When you wind it all up what you have here is a nominated man who has the very same idea of making the Constitution read the way he wants it to that Sotomayer and Kagen have -- along with others before them and plenty of robe-wearers right now.  Nor can you point to Scalia, who once again "found" things that simply never existed.  They simply have a different idea of how they want the Constitution to read.

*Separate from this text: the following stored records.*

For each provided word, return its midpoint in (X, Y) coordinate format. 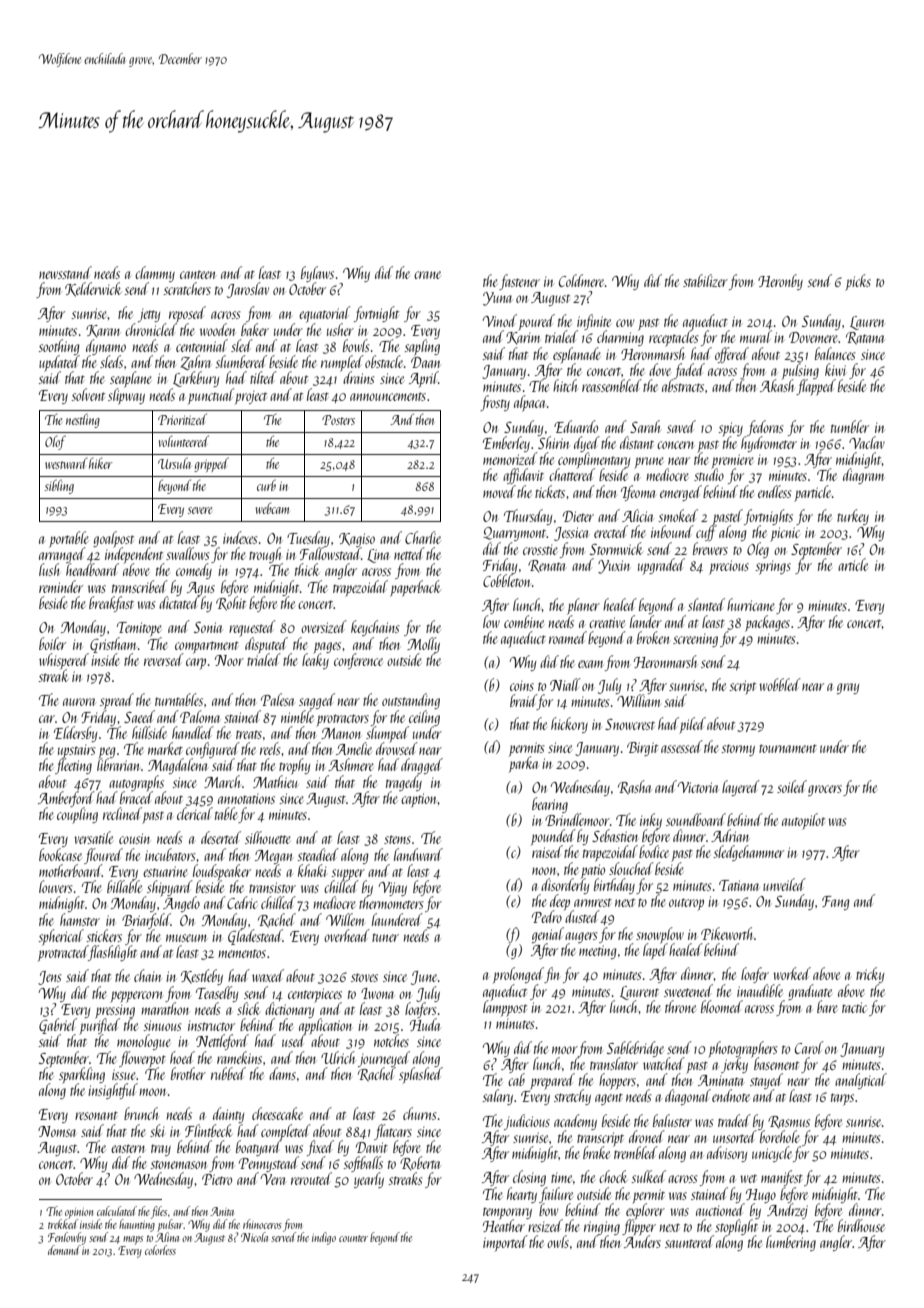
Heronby (780, 282)
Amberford (66, 799)
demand (64, 1250)
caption (419, 800)
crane (427, 275)
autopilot (803, 821)
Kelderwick (93, 289)
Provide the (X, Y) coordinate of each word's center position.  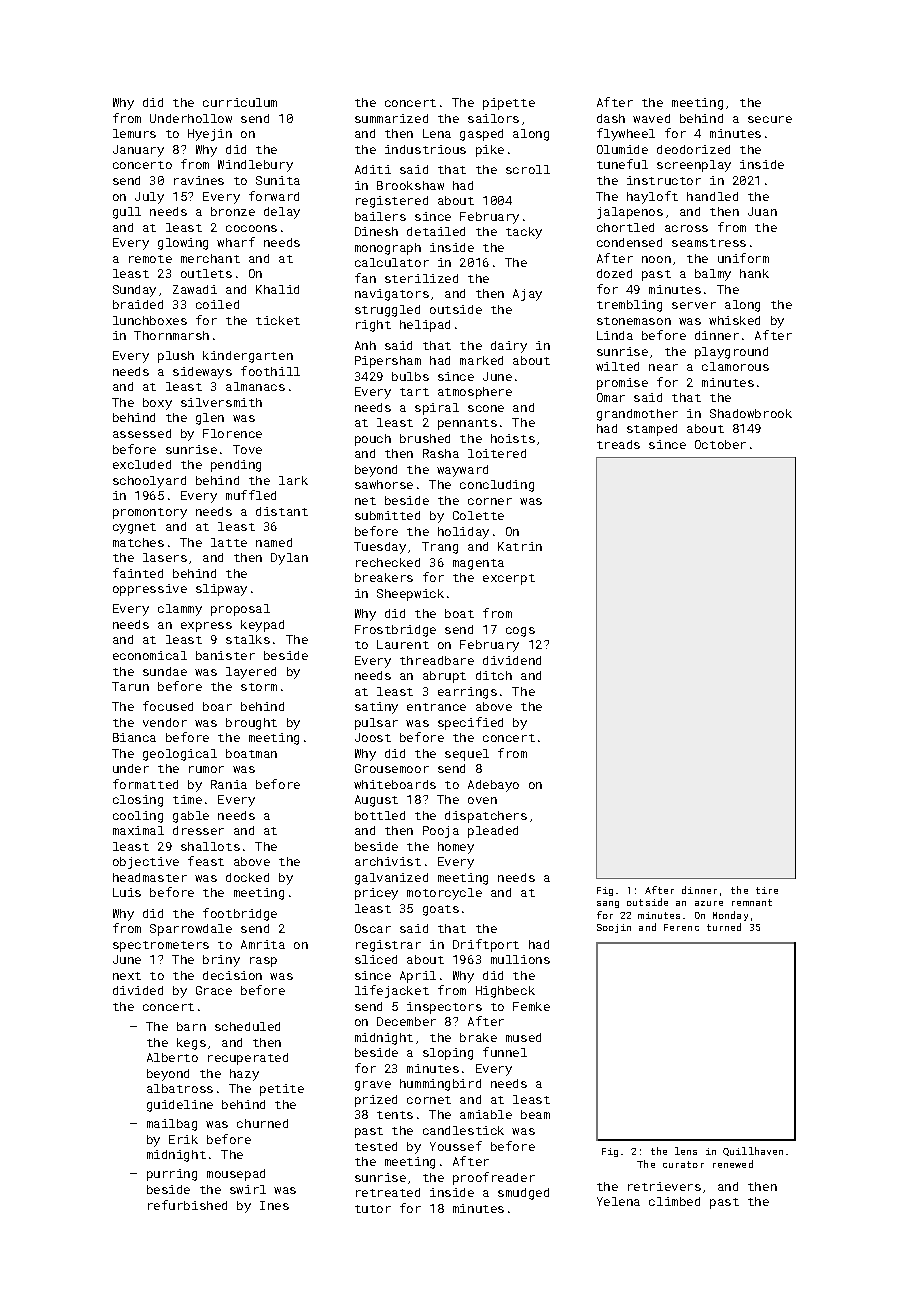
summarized (391, 118)
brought (251, 724)
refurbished (187, 1205)
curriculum (240, 102)
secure (770, 119)
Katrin (520, 546)
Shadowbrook (751, 413)
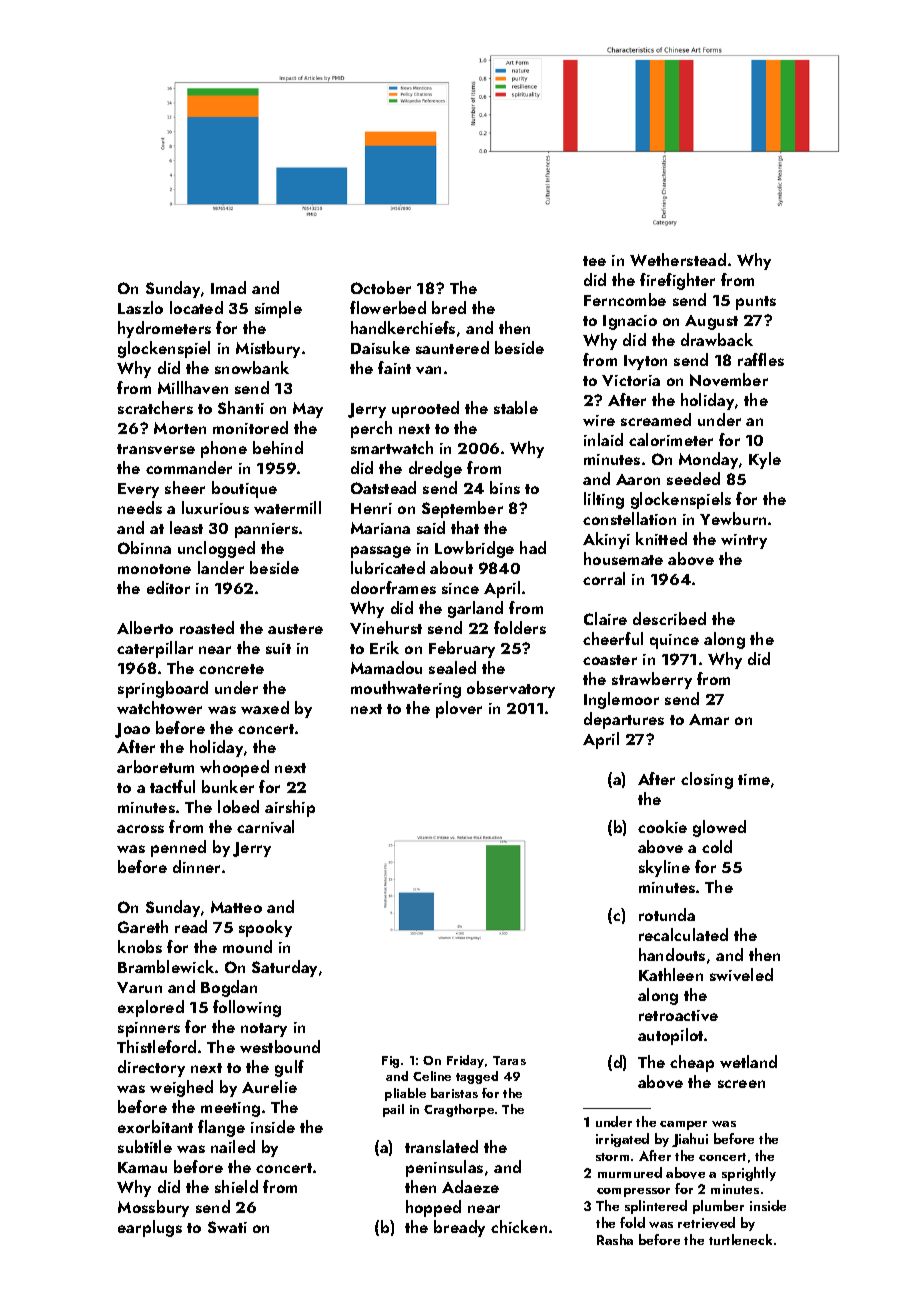 Image resolution: width=908 pixels, height=1316 pixels. What do you see at coordinates (624, 720) in the screenshot?
I see `departures` at bounding box center [624, 720].
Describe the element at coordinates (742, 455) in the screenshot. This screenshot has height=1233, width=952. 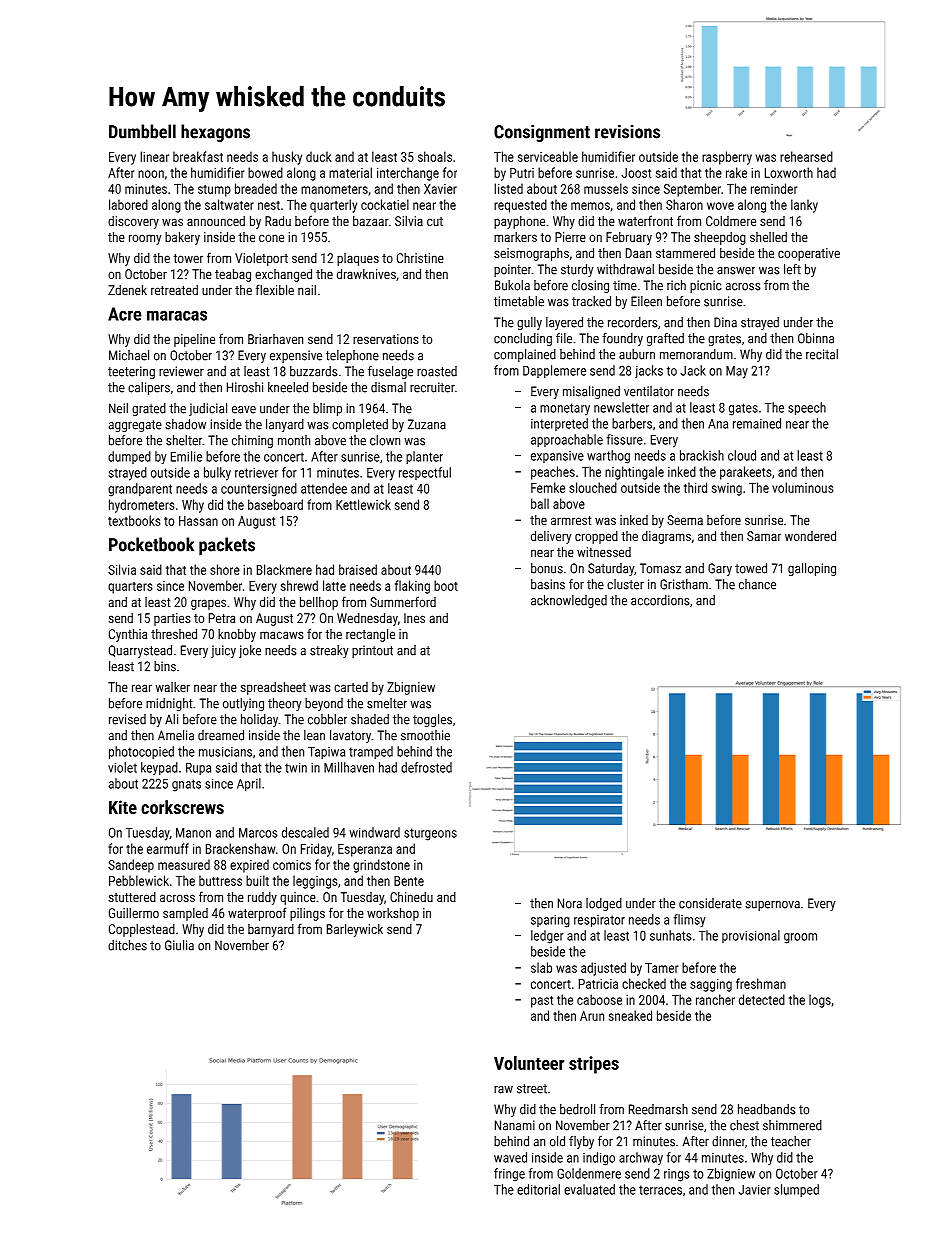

Yes, it is a fact that actually obeying the dictates of the Constitution means that a huge percentage of the alleged laws on the books -- like 80% of them or more -- simply go "poof" like a fart in a Church.  That's how it's supposed to work.  Nearly the entire federal gun law set, for example, is unconstitutional.  Ditto for the "scheduling" of drugs; Congress knew damn well they had to pass an amendment to ban alcohol.  Alcohol is a drug, and a drug of abuse.  Well?

Then there's Roe.  If you haven't read the actual opinion you should; it has a quite-full exposition on the history of abortion included in it.  It's an extraordinarily well documented piece of judicial reasoning, whether you agree with the conclusion (and its limitations; there was no blanket right to abortion contained in the opinion) or not.  But Roe, in the end, turns on whether you have an individual right to privacy, which the justices found.  Well, if you do and it vests in the Due Process clause of the 14th Amendment, how come it hasn't been applied to anything else?  Why can a private entity collect all manner of private data and sell it to anyone who they want including the government, without a warrant?  Why can the government use a DNA database without a warrant?  Why can the government (and it does, by the way, in many if not all states by now) collect DNA from all newborn children and catalog that?

In short how do you have a constitutional right to privacy if you can't actually enforce it anywhere except in the abortion doctor's office?

Cut the bull**** folks.  Those screaming on both sides of the aisle are simply demanding that the government put its boot on your neck as they want it to, and not as the other side wants.

NOBODY is arguing for a return to the boundaries of the Constitution, never mind that pesky 17th Amendment we can't get rid of without a revolution.

With that said I predict Kavanaugh will be confirmed -- before the election.